We were caught in the middle of this. A crowd of "war vets" turned up.
First the lodge was abandoned. We found ourselves suddenly alone. Then some stoned maniac turned up with notes ostensibly written by the workers accusing us of all sorts of nonsense, telling us that they were going to take over and that we would be killed if we tried to leave.
This last, the letters informed us, was because we had to produce "all the money" first. This was extremely serious as there was no way we could make money appear from nowhere and they would get nasty when we didn't.
We heard singing and walked out of the lodge. There was a mob at the front gate. It was the only exit.
I don't like mobs.
I told my girlfriend to stay in the lodge and began to approach them. The closer I got the more aggressively they behaved. They did not enter but if I went up to them I knew they would kill me. They were completely out of control.
We were completely trapped and it was only a matter of time before they came inside and began smashing and burning.

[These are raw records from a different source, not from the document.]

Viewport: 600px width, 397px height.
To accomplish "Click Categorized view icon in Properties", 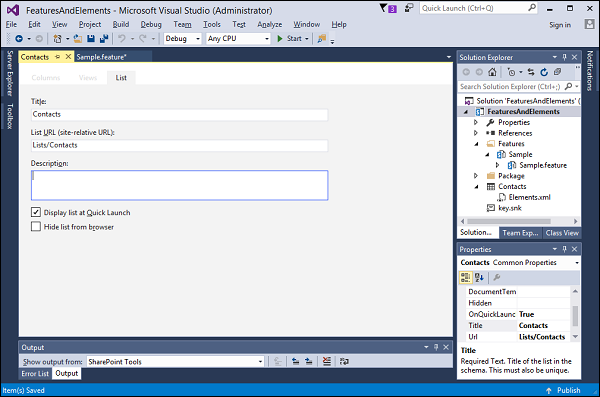I will point(465,277).
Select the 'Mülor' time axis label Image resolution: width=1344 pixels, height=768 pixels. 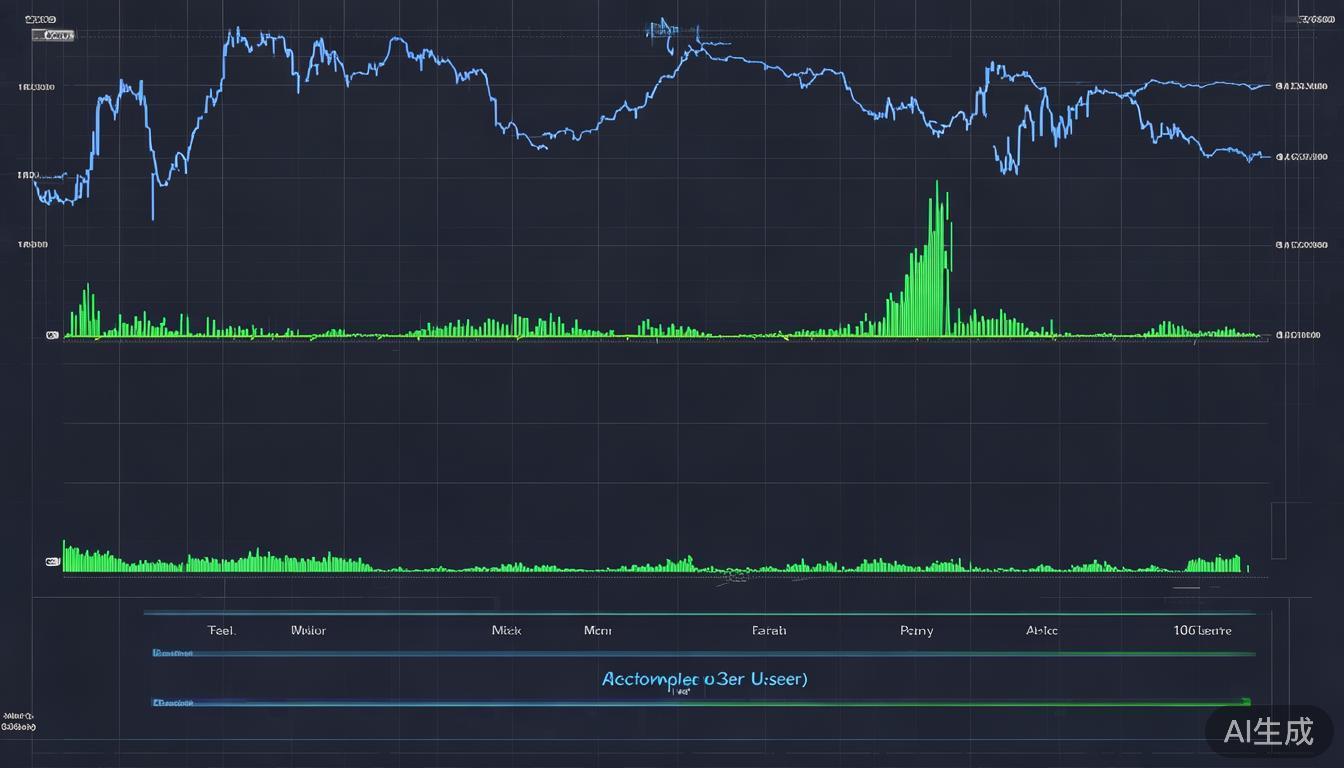tap(308, 630)
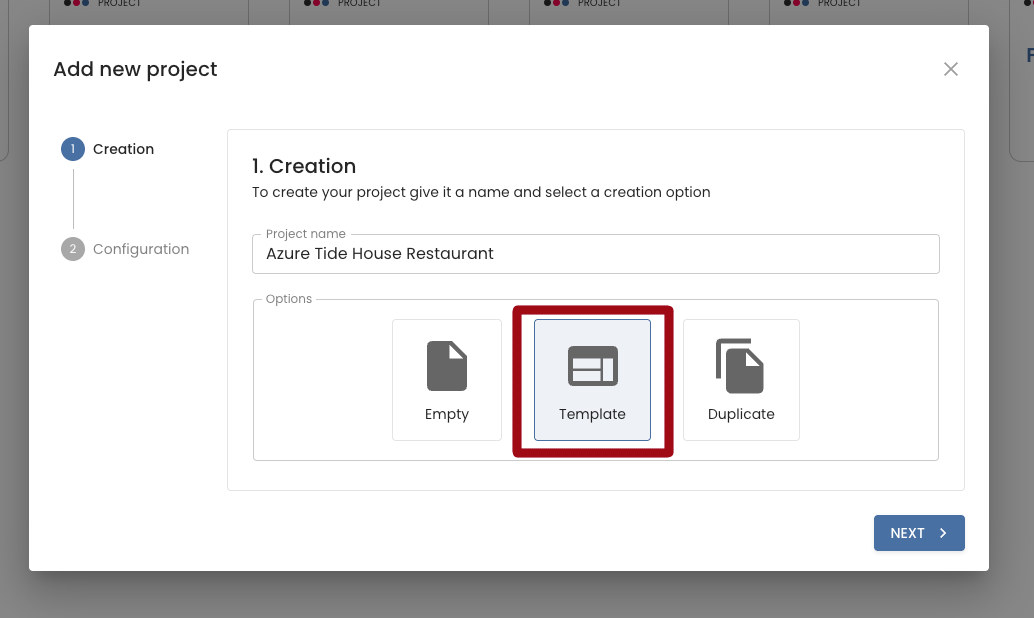Click the 'Azure Tide House Restaurant' text
Image resolution: width=1034 pixels, height=618 pixels.
coord(380,254)
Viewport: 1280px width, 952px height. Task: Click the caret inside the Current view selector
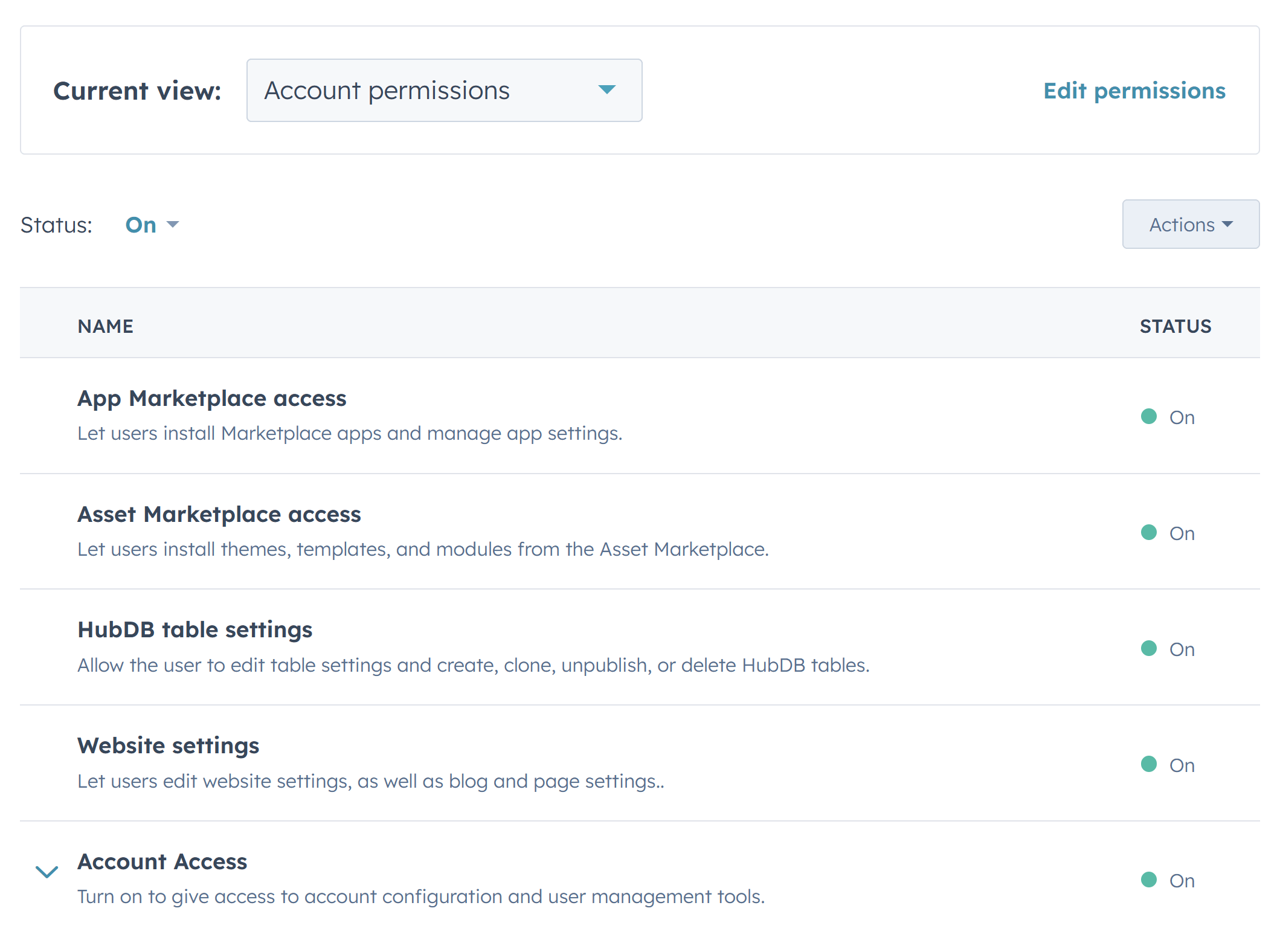click(x=607, y=90)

We had no options. I was armed. I had a handgun under my shirt and my rifle was on the back seat of my car. The problem was the gate was not at the end of a road. If we made a run for it we would have to knock the gate down and then turn through the crowd. Although I had only seen the machetes, knives and clubs, I was certain there would be guns amongst them as well. If we tried it it would be easy to kill us.
I thought about farmer Terry Norton who had tried to make a break for it after getting into a shootout with a mob of warvets. It just made it out the gate before being gunned down.
I couldn't start a shootout if I wasn't sure it would mean me getting my girlfriend out safely. On the other hand I might not be given the choice.
I decided to explain to my girlfriend that if they attacked us and we had no choice that she would have to drive while I shot.
I looked around. She was gone.
I ran out of the conference room we had been standing in. She was walking to the gate.
The warvets had gone silent.
I was horrified. I couldn't approach. If I did they might go mad. I gripped the handgun and waited to start using it.
She calmly and quietly walked up to them and then she began talking to them softly.
Here and there men began to sit down. I had no idea what she was saying but it was doing the impossible.
Eventually nearly everyone was sitting listening to her talk. After a while she stopped and then a discussion began among them.
She talked some more with them and then began walking back. I was almost crying with relief.
When she reached me she said, "they said we can go".
We drove out of the gate and never went back.
Oh and yes, I married her. She's sitting on the couch next to me as I write this.